What to do — The response must restate the data exactly, with nothing left out.

Data supplied —
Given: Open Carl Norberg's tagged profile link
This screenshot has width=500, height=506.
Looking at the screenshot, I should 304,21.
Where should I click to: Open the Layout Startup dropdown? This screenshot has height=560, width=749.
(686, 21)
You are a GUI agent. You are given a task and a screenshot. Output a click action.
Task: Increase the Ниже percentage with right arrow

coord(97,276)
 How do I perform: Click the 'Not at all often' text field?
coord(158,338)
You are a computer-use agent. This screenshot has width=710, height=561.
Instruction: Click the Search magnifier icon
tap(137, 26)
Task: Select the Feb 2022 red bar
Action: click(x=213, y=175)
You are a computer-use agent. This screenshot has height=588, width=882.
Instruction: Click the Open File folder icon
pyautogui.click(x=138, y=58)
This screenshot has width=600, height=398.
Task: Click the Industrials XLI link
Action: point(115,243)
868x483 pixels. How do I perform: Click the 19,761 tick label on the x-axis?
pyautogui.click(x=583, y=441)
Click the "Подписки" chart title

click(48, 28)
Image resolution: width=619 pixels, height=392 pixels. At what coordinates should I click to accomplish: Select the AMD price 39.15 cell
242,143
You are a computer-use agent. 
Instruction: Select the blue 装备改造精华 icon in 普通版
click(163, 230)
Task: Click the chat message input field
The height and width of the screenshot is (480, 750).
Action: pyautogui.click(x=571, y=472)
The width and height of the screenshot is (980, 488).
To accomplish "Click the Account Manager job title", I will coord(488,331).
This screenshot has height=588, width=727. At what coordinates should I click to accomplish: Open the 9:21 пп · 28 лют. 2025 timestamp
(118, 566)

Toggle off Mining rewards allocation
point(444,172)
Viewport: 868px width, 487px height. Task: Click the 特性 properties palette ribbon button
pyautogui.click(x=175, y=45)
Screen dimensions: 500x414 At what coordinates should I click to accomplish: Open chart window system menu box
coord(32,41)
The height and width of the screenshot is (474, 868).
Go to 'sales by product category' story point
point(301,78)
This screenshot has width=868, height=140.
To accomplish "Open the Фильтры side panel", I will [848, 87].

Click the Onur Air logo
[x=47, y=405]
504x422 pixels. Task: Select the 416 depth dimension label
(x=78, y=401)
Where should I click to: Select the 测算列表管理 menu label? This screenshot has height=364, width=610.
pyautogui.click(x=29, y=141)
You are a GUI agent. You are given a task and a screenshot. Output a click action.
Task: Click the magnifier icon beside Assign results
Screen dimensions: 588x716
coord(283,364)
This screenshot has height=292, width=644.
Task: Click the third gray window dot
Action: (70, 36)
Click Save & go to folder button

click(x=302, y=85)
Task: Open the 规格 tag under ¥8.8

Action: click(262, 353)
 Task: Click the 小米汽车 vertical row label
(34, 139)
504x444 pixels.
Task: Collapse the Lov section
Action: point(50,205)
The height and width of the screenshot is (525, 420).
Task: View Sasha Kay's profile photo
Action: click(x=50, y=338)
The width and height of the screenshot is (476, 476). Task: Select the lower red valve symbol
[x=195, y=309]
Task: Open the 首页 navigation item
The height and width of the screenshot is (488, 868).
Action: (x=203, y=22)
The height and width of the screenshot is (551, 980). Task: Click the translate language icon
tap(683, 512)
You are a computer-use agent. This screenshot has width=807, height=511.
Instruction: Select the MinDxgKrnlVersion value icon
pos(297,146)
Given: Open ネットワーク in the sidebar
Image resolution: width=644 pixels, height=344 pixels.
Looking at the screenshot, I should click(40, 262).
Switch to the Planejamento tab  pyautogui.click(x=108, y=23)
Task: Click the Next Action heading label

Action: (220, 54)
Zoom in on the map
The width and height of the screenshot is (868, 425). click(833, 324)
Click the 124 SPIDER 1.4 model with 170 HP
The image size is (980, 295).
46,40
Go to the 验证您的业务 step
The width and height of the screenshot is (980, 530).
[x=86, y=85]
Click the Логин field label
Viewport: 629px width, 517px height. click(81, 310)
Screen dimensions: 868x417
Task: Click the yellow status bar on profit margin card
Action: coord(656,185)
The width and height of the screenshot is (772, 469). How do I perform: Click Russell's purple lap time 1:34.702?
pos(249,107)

Problem solution —
Given: Open Carl Norberg's tagged profile link
This screenshot has width=500, height=506.
Looking at the screenshot, I should 304,21.
Where should I click to: Open the Layout Startup dropdown? This screenshot has height=560, width=749.
(686, 21)
You are a GUI agent. You are given a task and a screenshot. Output a click action.
Task: Increase the Ниже percentage with right arrow

coord(97,276)
 How do I perform: Click the 'Not at all often' text field?
coord(158,338)
You are a computer-use agent. This screenshot has width=710, height=561.
Instruction: Click the Search magnifier icon
tap(137, 26)
Task: Select the Feb 2022 red bar
Action: click(x=213, y=175)
You are a computer-use agent. This screenshot has height=588, width=882.
Instruction: Click the Open File folder icon
pyautogui.click(x=138, y=58)
This screenshot has width=600, height=398.
Task: Click the Industrials XLI link
Action: point(115,243)
868x483 pixels. How do I perform: Click the 19,761 tick label on the x-axis?
pyautogui.click(x=583, y=441)
Click the "Подписки" chart title

click(48, 28)
Image resolution: width=619 pixels, height=392 pixels. At what coordinates should I click to accomplish: Select the AMD price 39.15 cell
242,143
You are a computer-use agent. 
Instruction: Select the blue 装备改造精华 icon in 普通版
click(163, 230)
Task: Click the chat message input field
The height and width of the screenshot is (480, 750).
Action: pyautogui.click(x=571, y=472)
The width and height of the screenshot is (980, 488).
To accomplish "Click the Account Manager job title", I will coord(488,331).
This screenshot has height=588, width=727. At what coordinates should I click to accomplish: Open the 9:21 пп · 28 лют. 2025 timestamp
(118, 566)

Toggle off Mining rewards allocation
point(444,172)
Viewport: 868px width, 487px height. Task: Click the 特性 properties palette ribbon button
pyautogui.click(x=175, y=45)
Screen dimensions: 500x414 At what coordinates should I click to accomplish: Open chart window system menu box
coord(32,41)
The height and width of the screenshot is (474, 868).
Go to 'sales by product category' story point
point(301,78)
This screenshot has width=868, height=140.
To accomplish "Open the Фильтры side panel", I will [848, 87].

Click the Onur Air logo
[x=47, y=405]
504x422 pixels. Task: Select the 416 depth dimension label
(x=78, y=401)
Where should I click to: Select the 测算列表管理 menu label? This screenshot has height=364, width=610.
pyautogui.click(x=29, y=141)
You are a GUI agent. You are given a task and a screenshot. Output a click action.
Task: Click the magnifier icon beside Assign results
Screen dimensions: 588x716
coord(283,364)
This screenshot has height=292, width=644.
Task: Click the third gray window dot
Action: (70, 36)
Click Save & go to folder button

click(x=302, y=85)
Task: Open the 规格 tag under ¥8.8

Action: click(262, 353)
 Task: Click the 小米汽车 vertical row label
(34, 139)
504x444 pixels.
Task: Collapse the Lov section
Action: point(50,205)
The height and width of the screenshot is (525, 420).
Task: View Sasha Kay's profile photo
Action: click(x=50, y=338)
The width and height of the screenshot is (476, 476). Task: Select the lower red valve symbol
[x=195, y=309]
Task: Open the 首页 navigation item
The height and width of the screenshot is (488, 868).
Action: (x=203, y=22)
The height and width of the screenshot is (551, 980). Task: Click the translate language icon
tap(683, 512)
You are a computer-use agent. This screenshot has width=807, height=511.
Instruction: Select the MinDxgKrnlVersion value icon
pos(297,146)
Given: Open ネットワーク in the sidebar
Image resolution: width=644 pixels, height=344 pixels.
Looking at the screenshot, I should click(40, 262).
Switch to the Planejamento tab  pyautogui.click(x=108, y=23)
Task: Click the Next Action heading label

Action: (220, 54)
Zoom in on the map
The width and height of the screenshot is (868, 425). click(833, 324)
Click the 124 SPIDER 1.4 model with 170 HP
The image size is (980, 295).
46,40
Go to the 验证您的业务 step
The width and height of the screenshot is (980, 530).
[x=86, y=85]
Click the Логин field label
Viewport: 629px width, 517px height. click(81, 310)
Screen dimensions: 868x417
Task: Click the yellow status bar on profit margin card
Action: coord(656,185)
The width and height of the screenshot is (772, 469). How do I perform: Click Russell's purple lap time 1:34.702?
pos(249,107)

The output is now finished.